- THE REQUEST
Print, word for word, the data from the line with "Task: Collapse the" to the line with "Given: Expand the src folder", including both of those lines. Leave the pictures out.

- INPUT RECORDS
_____

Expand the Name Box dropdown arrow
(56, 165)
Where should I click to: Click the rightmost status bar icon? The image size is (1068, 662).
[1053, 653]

_____

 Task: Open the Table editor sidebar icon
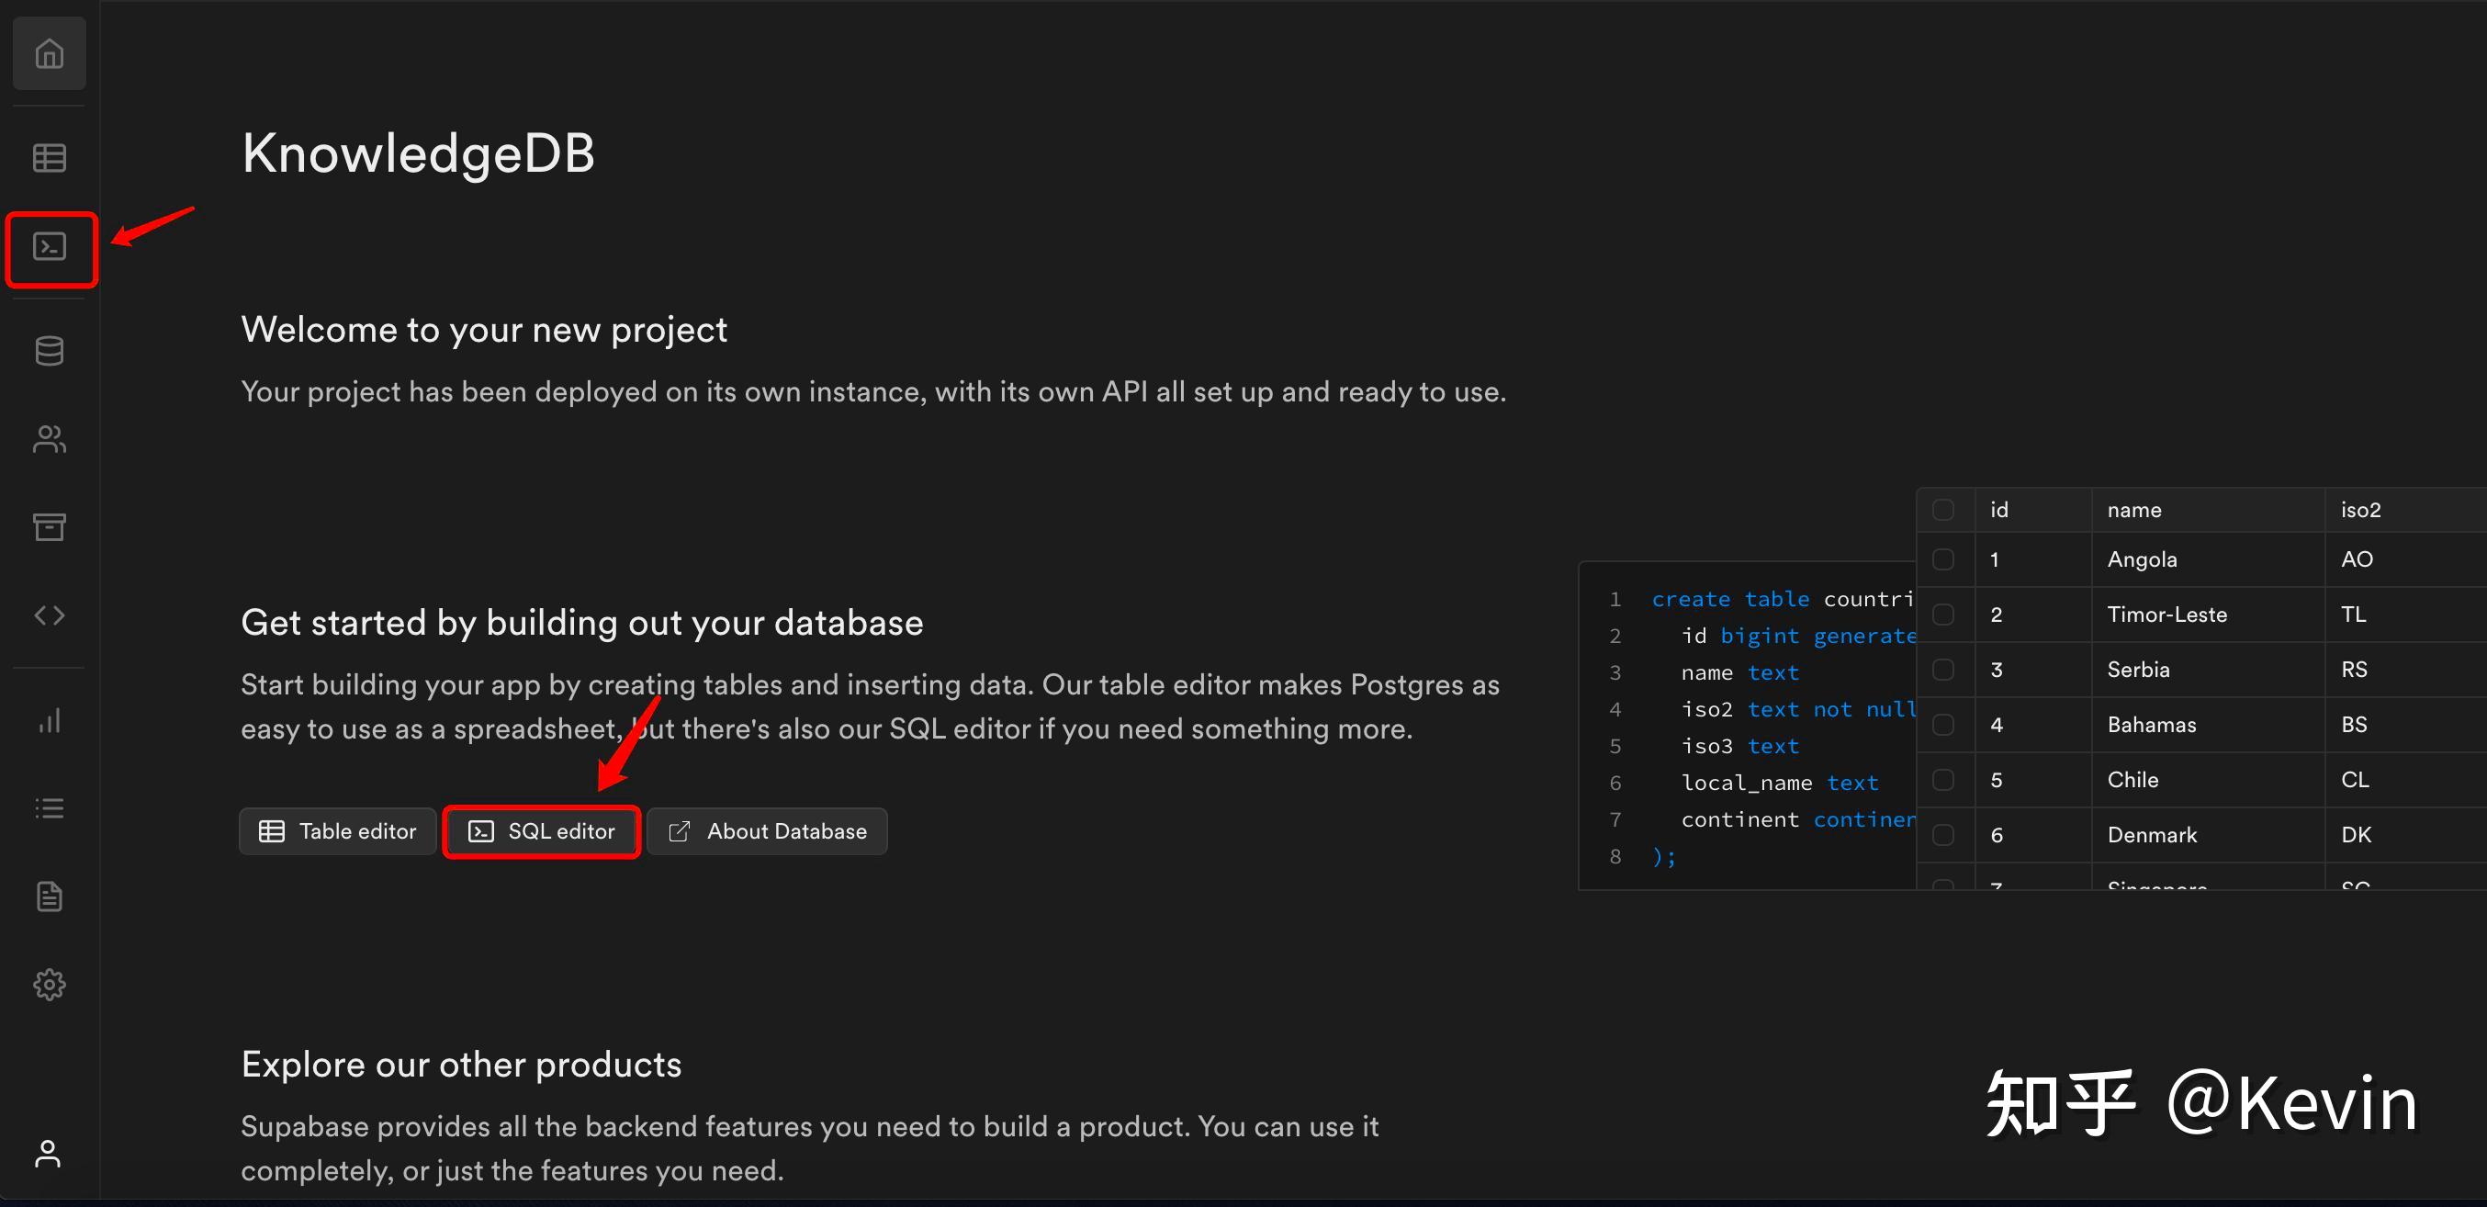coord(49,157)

_____

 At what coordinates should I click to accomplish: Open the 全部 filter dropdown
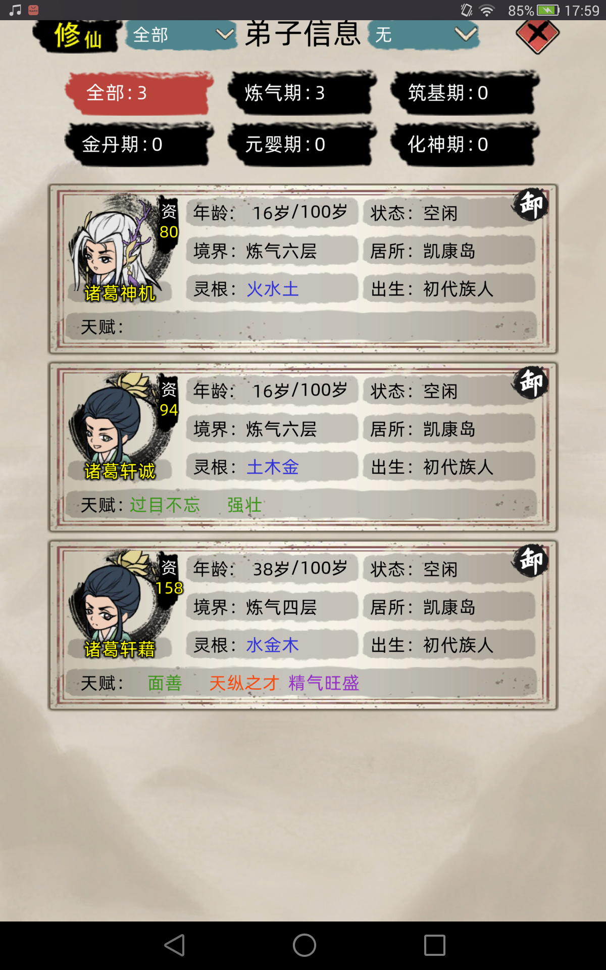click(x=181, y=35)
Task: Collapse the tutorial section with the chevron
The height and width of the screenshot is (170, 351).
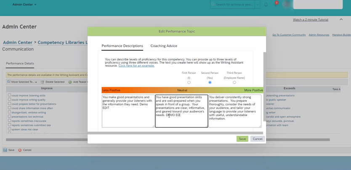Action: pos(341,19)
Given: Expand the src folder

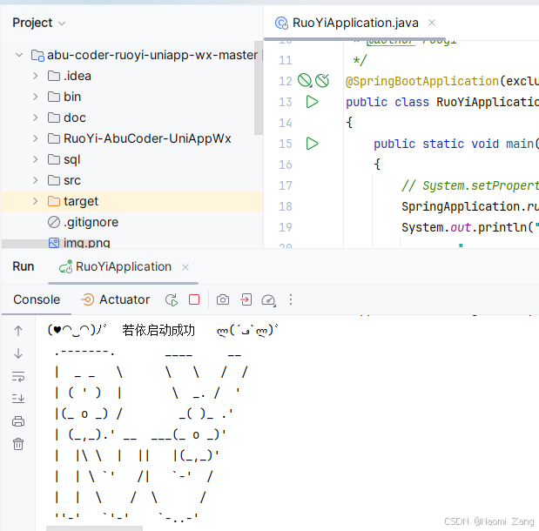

_____

- FINAL ANSWER
Task: Collapse the tutorial section with the chevron
The height and width of the screenshot is (170, 351).
Action: pos(341,19)
Given: Expand the src folder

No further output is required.